1. The need for design can only increase

    Designers make the complex clear. They are the intermediaries between information and understanding. They use form and content, yet their real value is enhancing understanding through applying context and time to an audience’s grasp of the meaning of information and messages.

    If these characterizations are true, think of what this means for information design and data visualization in the coming age of “Big Data.”

    According to Sam Palmisano, IBM’s outgoing CEO, in a speech last September: “It is estimated that there will be 44 times as much data and content coming over the next decade…reaching 35 zettabytes in 2020. A zettabyte is a 1 followed by 21 zeros.” [Note: that would be 1,000,000,000,000,000,000,000 bytes]

    Computing power alone will not make this amount of information intelligible and useful.

  2. Designing a national strategic narrative →

    Continuing on the theme of the design mind and its value in crafting solutions to complex problems in fresh ways, consider the newly infamous article by “Mr. Y” on a national strategy. This approach to rethinking the core messages about national policies has two characteristics that are similar to the way designers think: re-imagining the solution, beyond the traditional form of the question, and weaving it into a thoughtful narrative.

    “This narrative advocates for America to pursue her enduring interests of prosperity and security through a strategy of sustainability that is built upon the solid foundation of our national values. As Americans we needn’t seek the world’s friendship or to proselytize the virtues of our society. Neither do we seek to bully, intimidate, cajole, or persuade others to accept our unique values or to share our national objectives. Rather, we will let others draw their own conclusions based upon our actions. Our domestic and foreign policies will reflect unity of effort, coherency and constancy of purpose. We will pursue our national interests and allow others to pursue theirs, never betraying our values. We will seek converging interests and welcome interdependence. We will encourage fair competition and will not shy away from deterring bad behavior. We will accept our place in a complex and dynamic strategic ecosystem and use credible influence and strength to shape uncertainty into opportunities. We will be a pathway of promise and a beacon of hope, in an ever changing world.”

> [Provided information]:
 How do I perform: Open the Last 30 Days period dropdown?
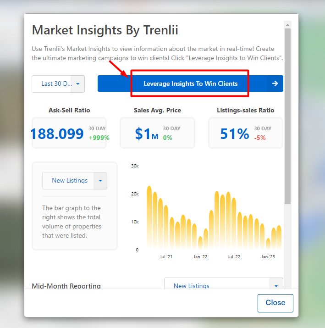pyautogui.click(x=58, y=84)
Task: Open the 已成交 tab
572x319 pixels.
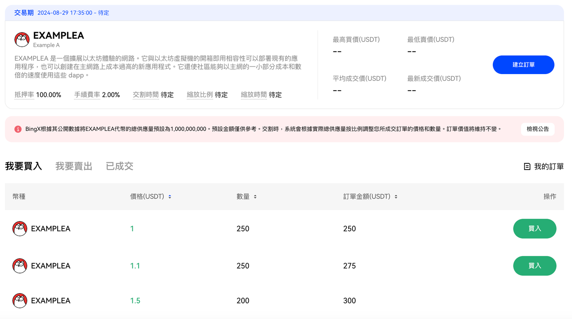Action: 119,166
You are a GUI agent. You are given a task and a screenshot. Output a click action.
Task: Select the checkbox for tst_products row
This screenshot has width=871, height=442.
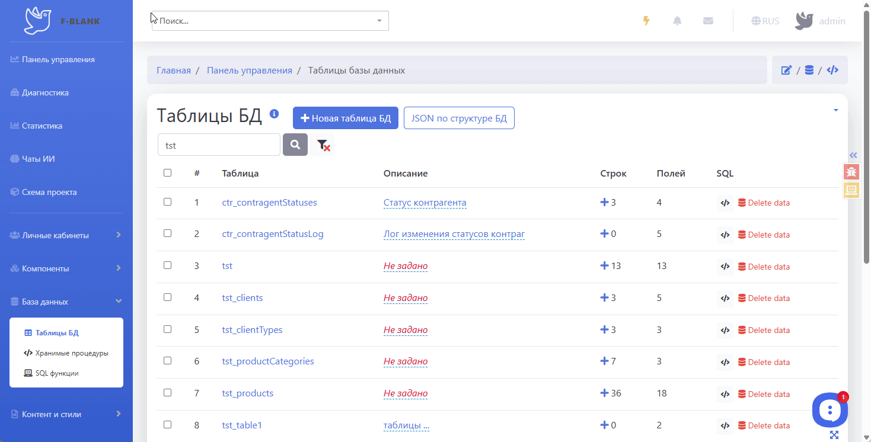coord(167,393)
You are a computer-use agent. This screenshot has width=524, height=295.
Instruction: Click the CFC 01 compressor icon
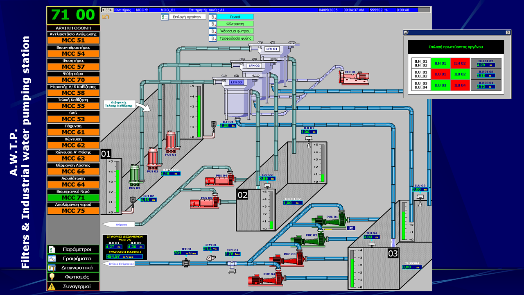[x=353, y=77]
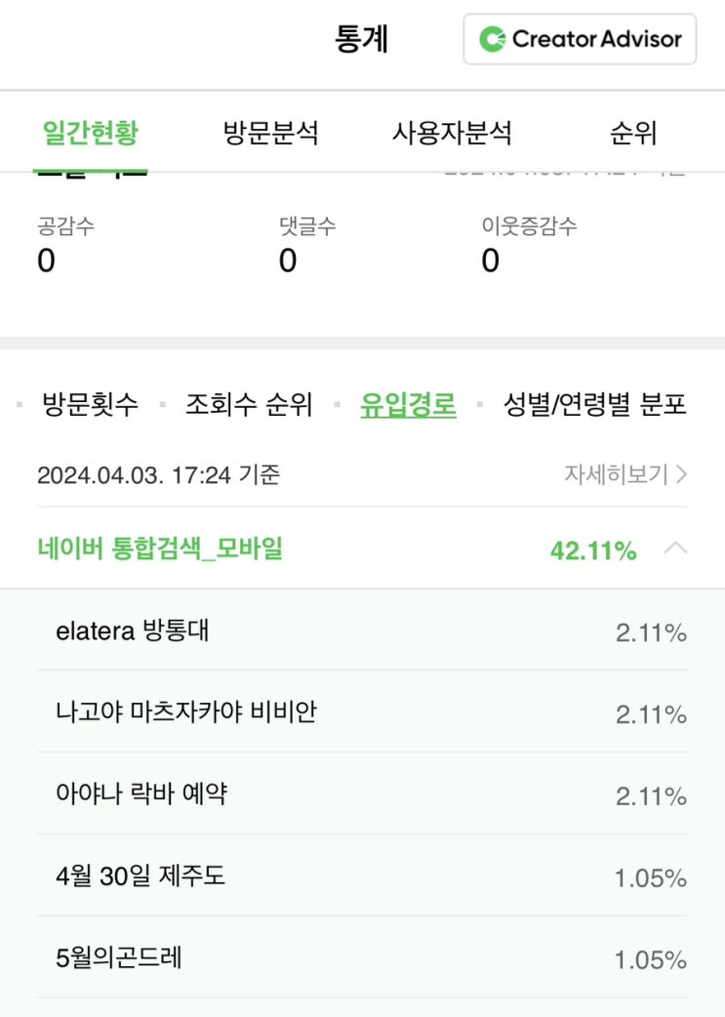Select the elatera 방통대 keyword row
The height and width of the screenshot is (1017, 725).
click(x=133, y=631)
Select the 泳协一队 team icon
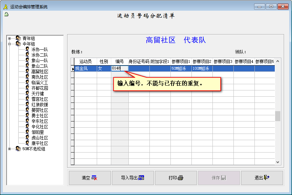The height and width of the screenshot is (195, 292). (x=28, y=49)
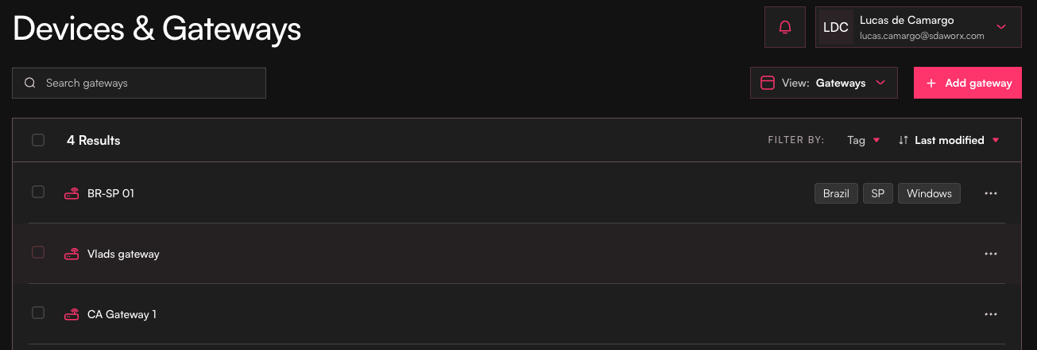Open the notifications bell
The image size is (1037, 350).
pyautogui.click(x=785, y=27)
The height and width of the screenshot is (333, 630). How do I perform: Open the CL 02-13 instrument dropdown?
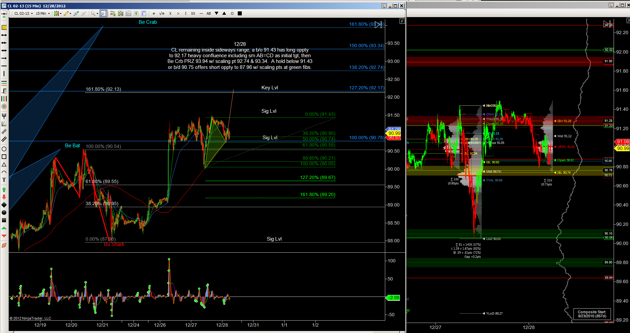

> [Exercise 1]:
Copy the design text word for word, from "Continuing on the" to "a thoughtful narrative.".
> [Exercise 2]:
In the design text, how much data did Sam Palmisano say would exist in 2020?

> [Exercise response 1]:
Continuing on the theme of the design mind and its value in crafting solutions to complex problems in fresh ways, consider the newly infamous article by “Mr. Y” on a national strategy. This approach to rethinking the core messages about national policies has two characteristics that are similar to the way designers think: re-imagining the solution, beyond the traditional form of the question, and weaving it into a thoughtful narrative.

> [Exercise response 2]:
35 zettabytes